◆ **OBJECTIVE**
Count the lines below that contain the word "beside" with matching case, and give only the number.

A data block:

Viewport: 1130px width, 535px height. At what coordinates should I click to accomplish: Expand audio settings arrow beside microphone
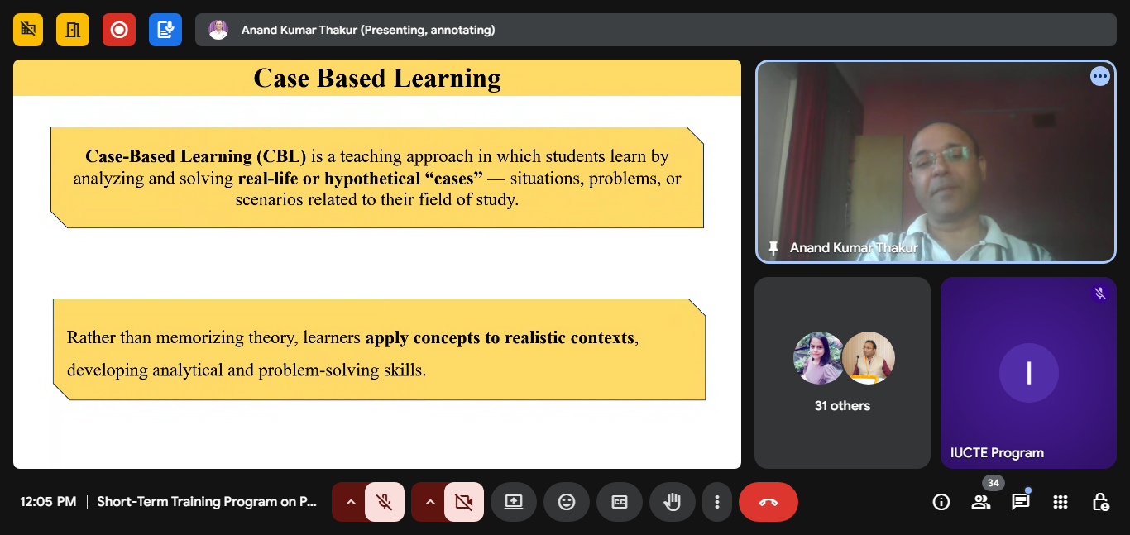pos(350,502)
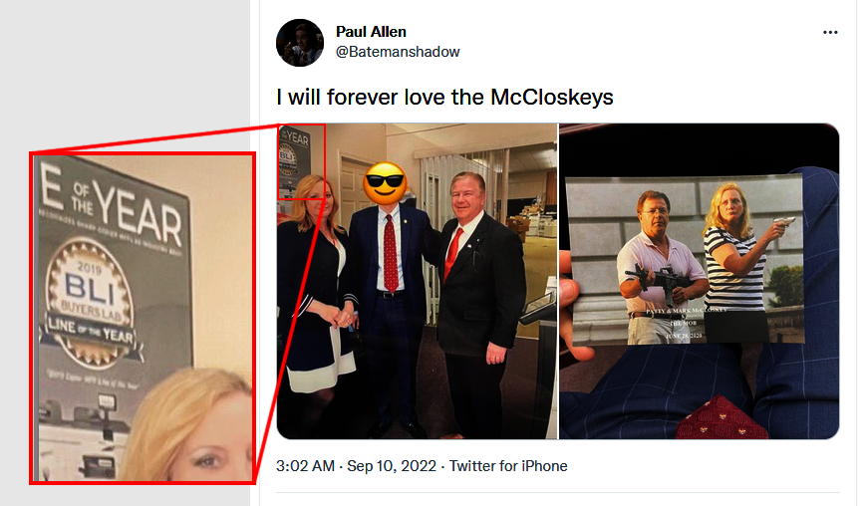
Task: Click the large YEAR text in the enlarged poster
Action: [138, 214]
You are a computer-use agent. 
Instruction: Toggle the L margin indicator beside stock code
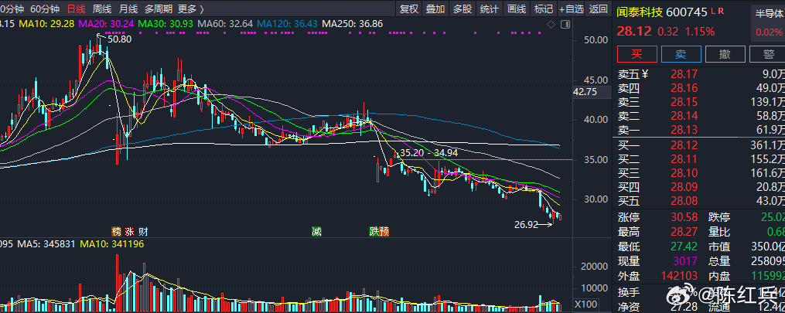(712, 10)
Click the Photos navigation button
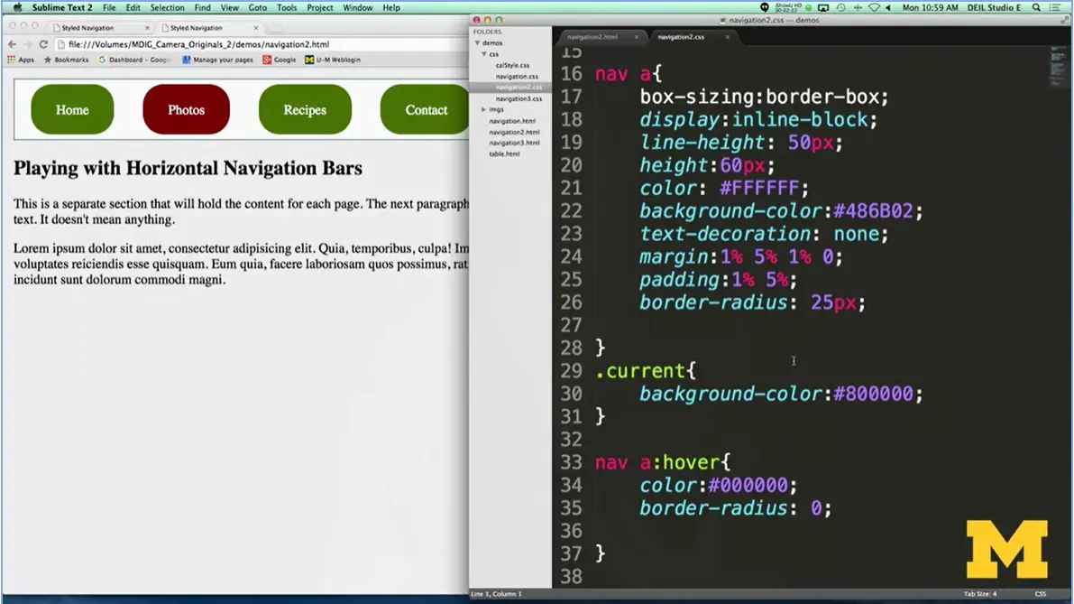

◆ **RESPONSE**
2